- **WHAT IS ASKED**
Return every line of the records below as a JSON list of strings, one string per line, skipping blank lines. Leave the pictures out.

- **INPUT DATA**

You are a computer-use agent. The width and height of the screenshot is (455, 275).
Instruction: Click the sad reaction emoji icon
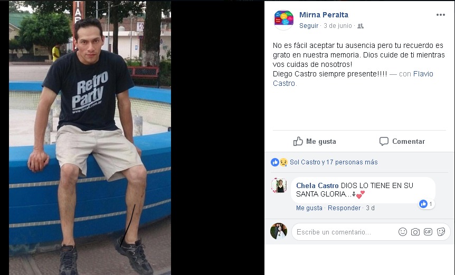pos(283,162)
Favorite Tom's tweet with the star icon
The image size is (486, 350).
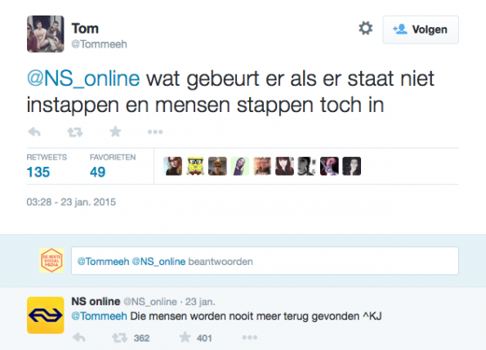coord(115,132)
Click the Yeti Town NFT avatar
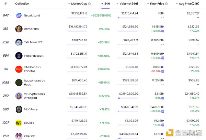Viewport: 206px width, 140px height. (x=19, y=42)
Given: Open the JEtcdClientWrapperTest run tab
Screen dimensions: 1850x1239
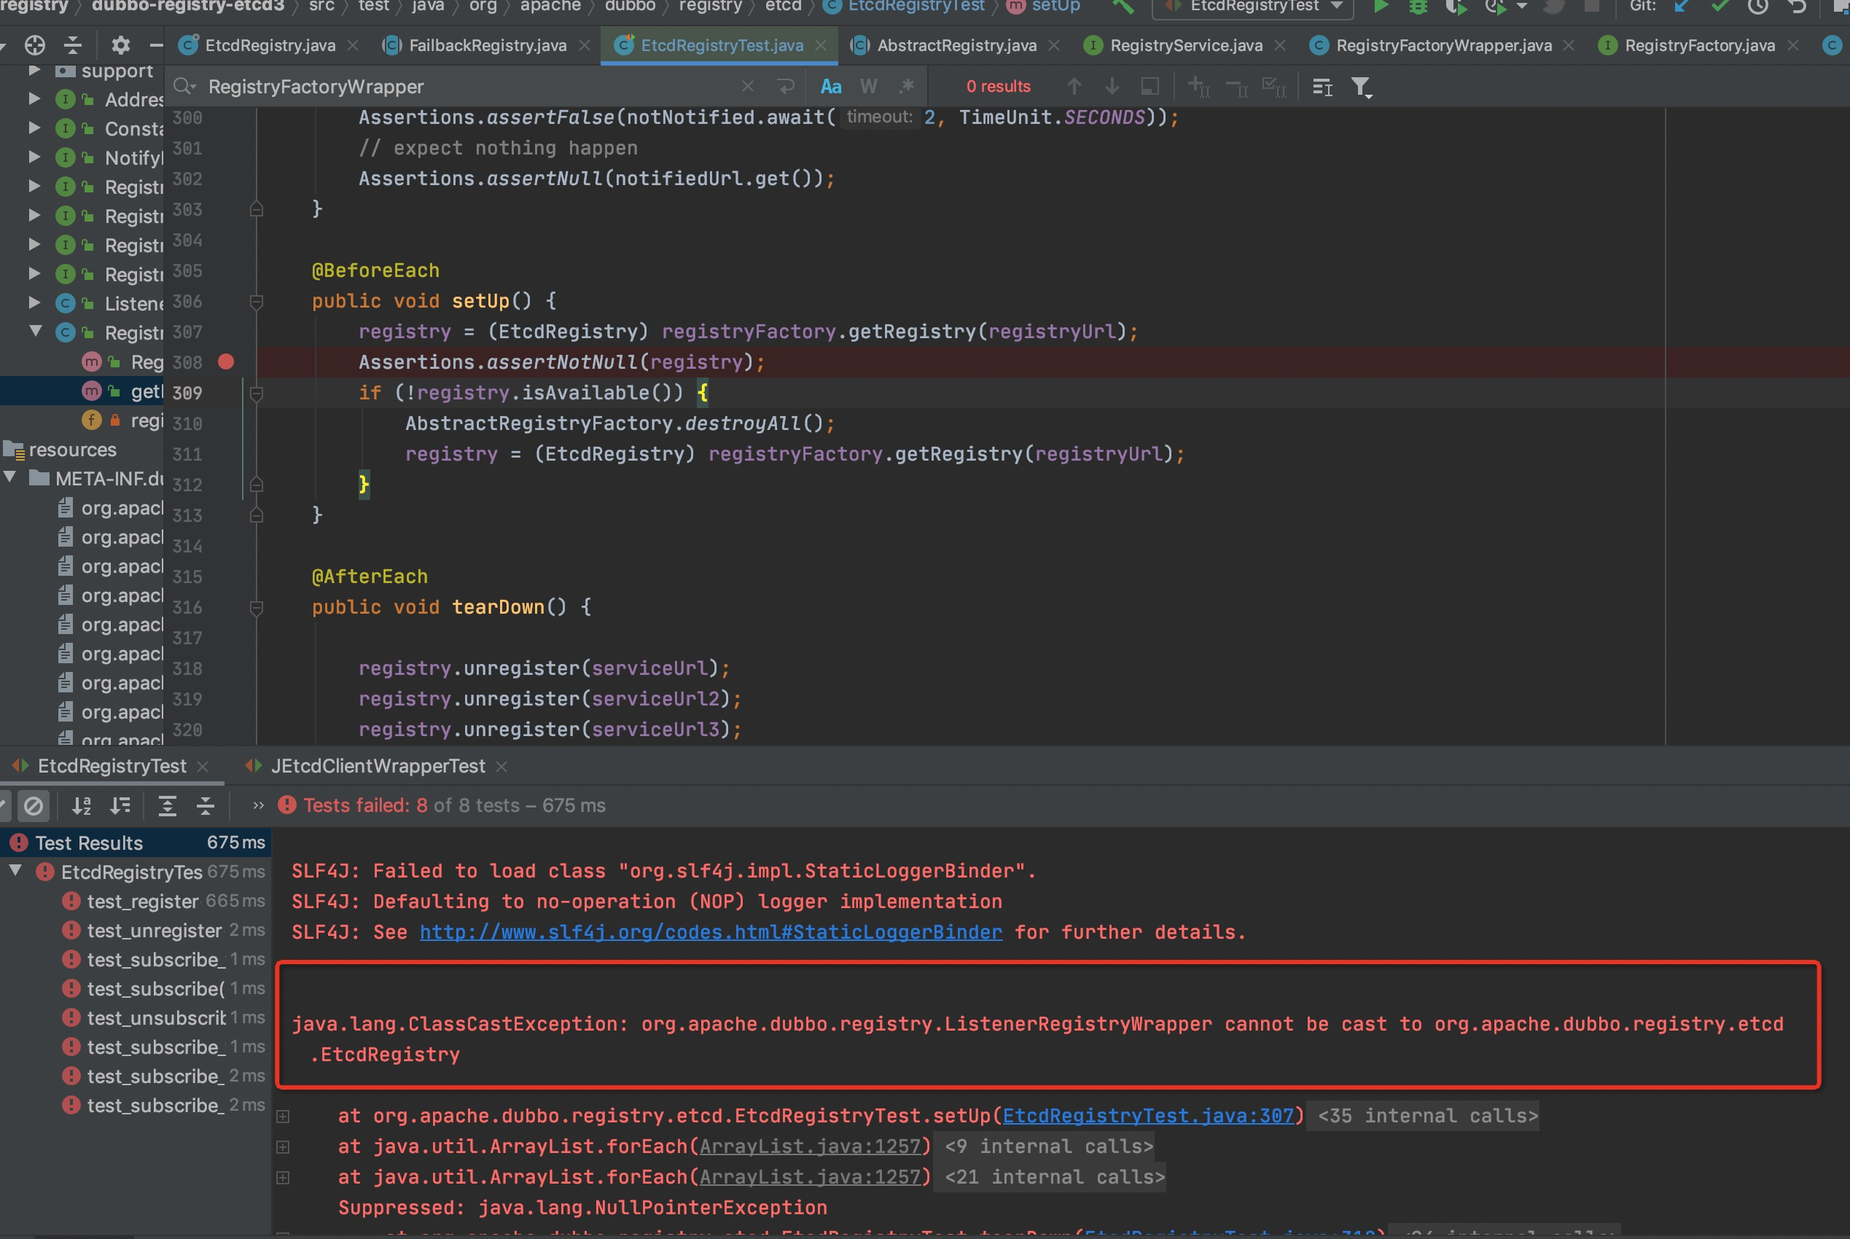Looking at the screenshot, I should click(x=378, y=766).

- **ANSWER TO THIS PROBLEM**
[
  "You are a computer-use agent. The width and height of the screenshot is (455, 275).",
  "Instruction: Click the sad reaction emoji icon",
  "pos(283,162)",
  "Favorite Tom's tweet with the star icon",
  "The image size is (486, 350).",
  "coord(115,132)",
  "Click the Yeti Town NFT avatar",
  "Viewport: 206px width, 140px height. (x=19, y=42)",
  "Given: Open the JEtcdClientWrapperTest run tab",
  "Screen dimensions: 1850x1239",
  "Looking at the screenshot, I should click(x=378, y=766)."
]